Mir wurde klar, dass ich die Leiche entsorgen müsste. Niemand würde nach ihm fragen. Ich würde den Zaun abreißen, die Hütte, dann etwas Arbeit in das Grundstück stecken… Schulze konnte meine Gedanken lesen. In seinem spärlich behaarten Kopf arbeitete sein Hirn auf Hochtouren. Dann ließ er – gegen seine Gewohnheit – sein Werkzeug einfach in sein Tulpenbeet fallen und lief so schnell, wie es sein unförmiger Körper erlaubte, in seine Gartenbehausung. Wenige Minuten später hörte ich, wie sich das Klappern seiner Schreibmaschine mit dem Brummen der Schmeißfliegen auf dem Kompost vermischte. Endlich spannte er den Bogen Papier aus und lief mit einem kleinen Tintenfass in meinen Nachbargarten. Er beuge sich vorsichtig über meinen noch lauwarmen Exnachbarn und bestrich seinen Daumen mit dunkler Tinte. Noch während er den leblosen Finger über das Papier rollte, grinste er mich schadenfroh an. Dann säuberte er peinlich genau den Daumen, in diesem Bereich hatte er ja einige Übung.

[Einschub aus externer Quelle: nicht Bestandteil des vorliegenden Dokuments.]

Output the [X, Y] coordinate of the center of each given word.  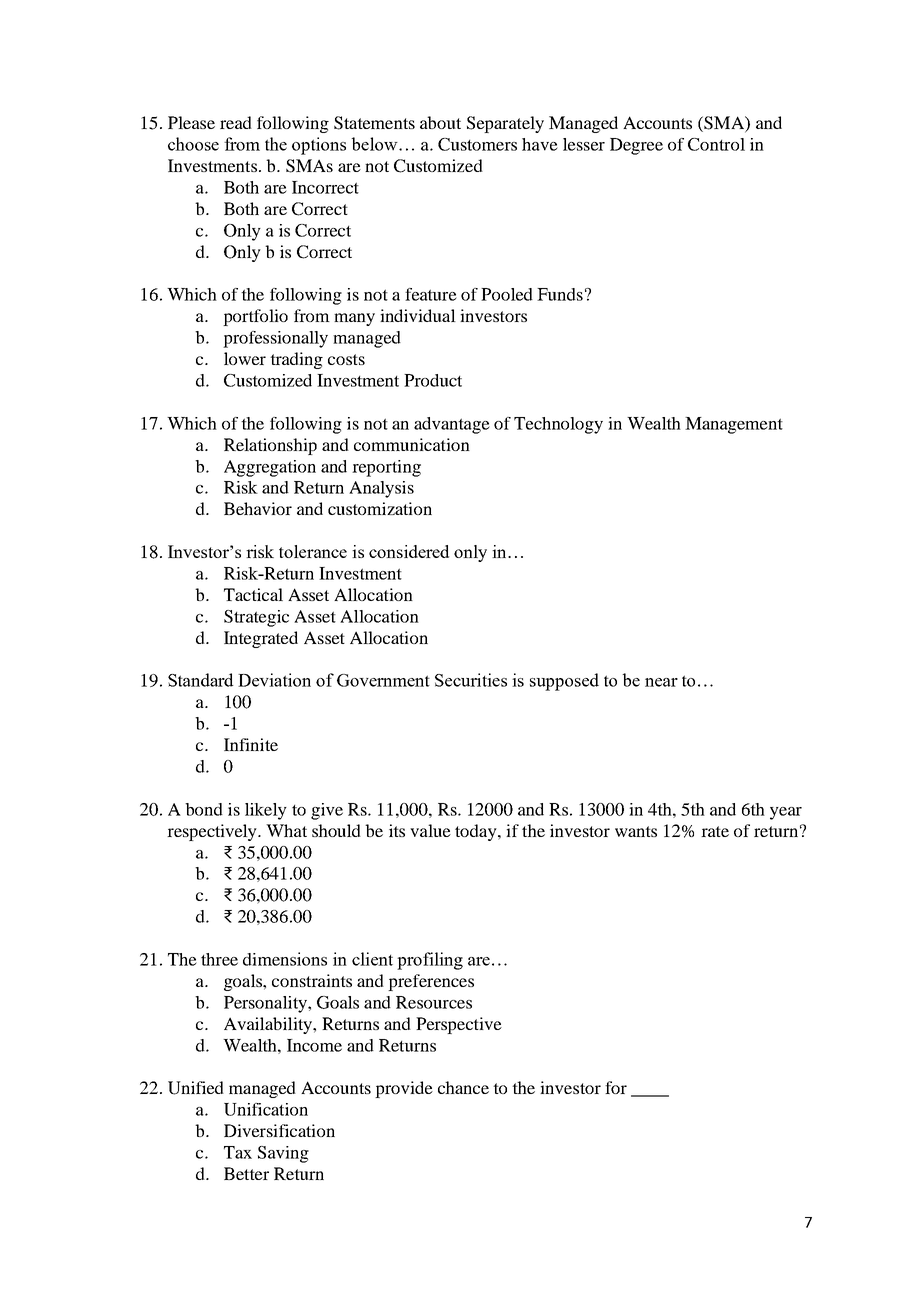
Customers [477, 144]
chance [463, 1087]
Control [716, 144]
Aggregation [270, 468]
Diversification [279, 1130]
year [786, 813]
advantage [452, 425]
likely [266, 811]
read [236, 122]
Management [734, 425]
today [477, 832]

Ich aber war zu langsam. Mir blieb nur die Rolle des Zuschauers. Und so musste ich mit ansehen, wie Schulze in den nächsten Tagen den Zaun zu seinem Garten abriss und Stück für Stück den Boden bearbeitete. Hätte die Polizei mir geglaubt? Sicher nicht. So beschloss ich, die Geschichte auf meine Art zu lösen. Ich wartete, bis Schulze eines Tages zufrieden grinsend in seinem nun vergrößerten Mustergarten stand, dann endlich wurde ich aktiv. Eine ganze Nacht arbeitete ich wie besessen. Am nächsten Morgen ließ ich mich müde auf meinen Plastikliegestuhl fallen und wartete auf Mister Gartenzwerg. Endlich watschelte er heran, schloss seine Gittertür auf und blickte sich zufrieden um. Dann sah er die drei lockeren braunen Erdhaufen, die mein Verbündeter in der letzten Nacht aufgewühlt hatte und vergas dabei, seine Gesichtszüge zu kontrollieren. Und während ihm der Schweiß ausbrach und er sich an sein ohnehin kränkelndes Herz griff, erlaubte ich mir ein breites Grinsen, denn ich hatte soeben Feindesland erobert. Als ich müde aber glücklich die Augen schloss, hörte ich einen sehr großen Sack Blumenerde umfallen.